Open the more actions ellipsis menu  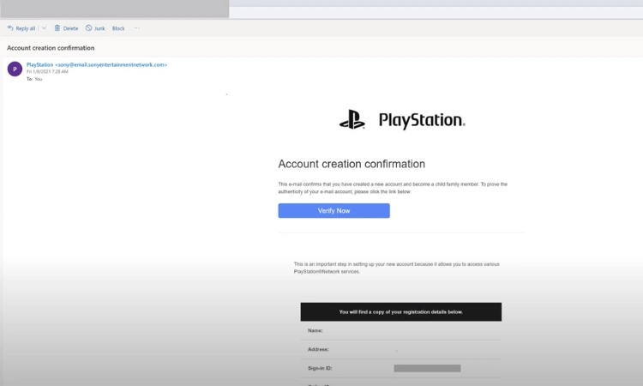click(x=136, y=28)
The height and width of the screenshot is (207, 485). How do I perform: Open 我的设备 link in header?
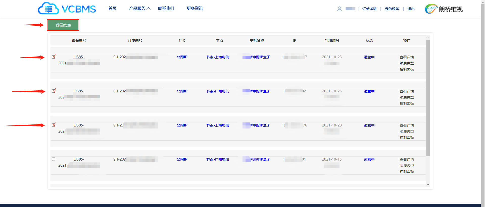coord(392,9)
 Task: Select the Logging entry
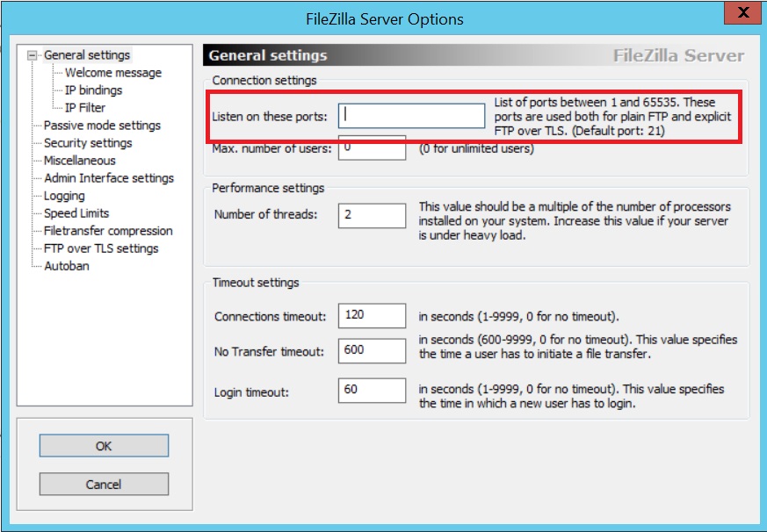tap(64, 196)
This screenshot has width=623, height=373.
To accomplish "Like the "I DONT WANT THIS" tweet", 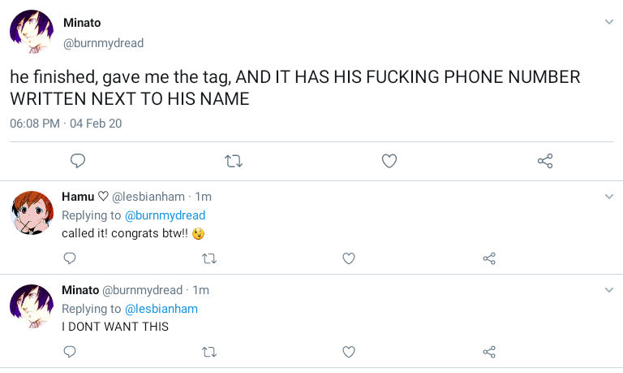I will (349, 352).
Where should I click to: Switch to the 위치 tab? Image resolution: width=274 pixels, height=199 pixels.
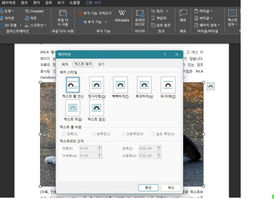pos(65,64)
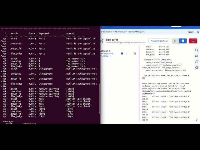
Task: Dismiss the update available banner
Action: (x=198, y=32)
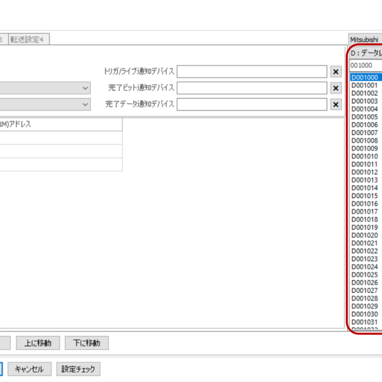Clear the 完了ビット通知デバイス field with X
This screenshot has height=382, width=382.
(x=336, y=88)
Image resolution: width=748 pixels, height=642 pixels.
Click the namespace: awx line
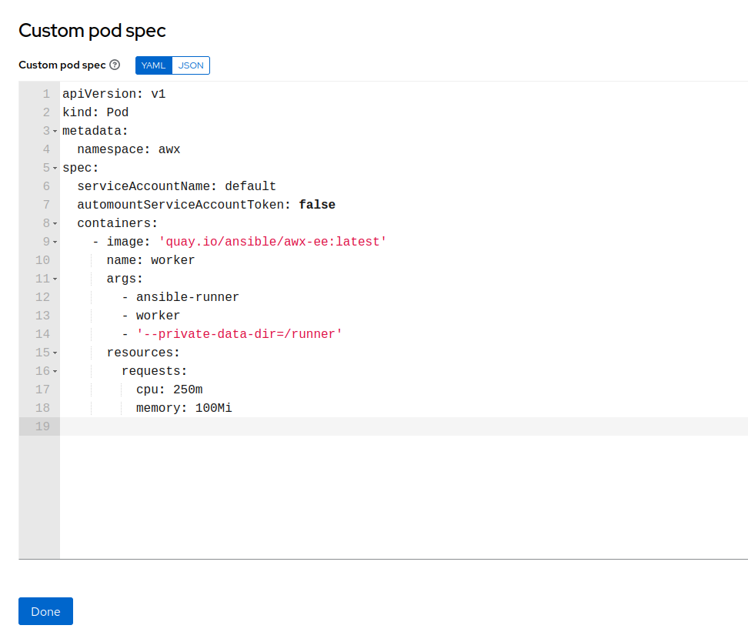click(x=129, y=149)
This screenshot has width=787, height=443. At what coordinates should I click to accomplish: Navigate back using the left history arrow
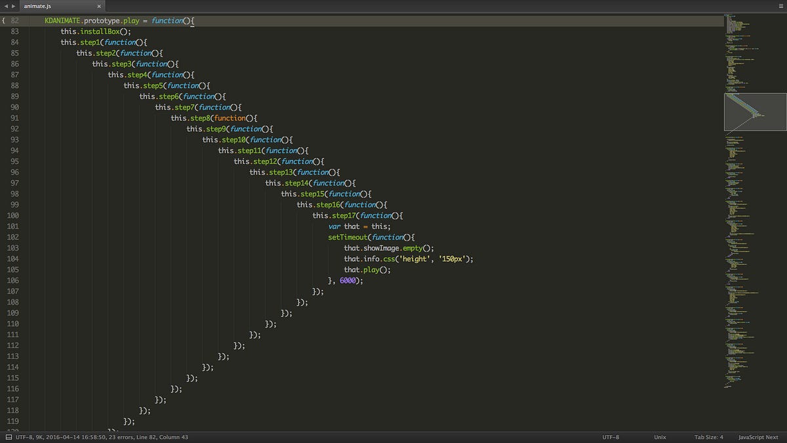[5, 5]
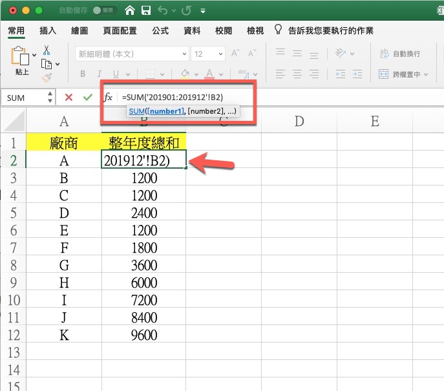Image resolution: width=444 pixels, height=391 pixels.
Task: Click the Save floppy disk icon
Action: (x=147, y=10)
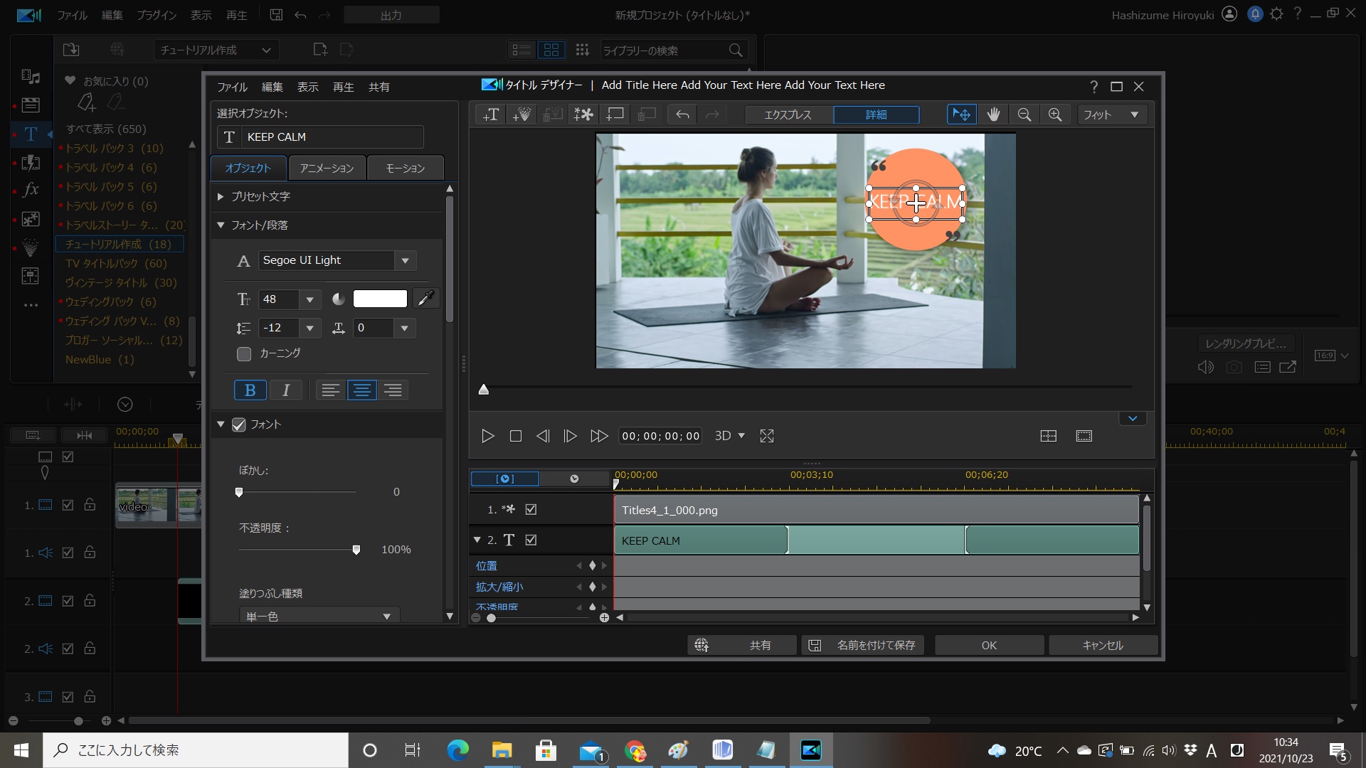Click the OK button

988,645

• Written task:
How many lines of the entries above contain the word "should"? Reply with the number alone.

• The completed task:
2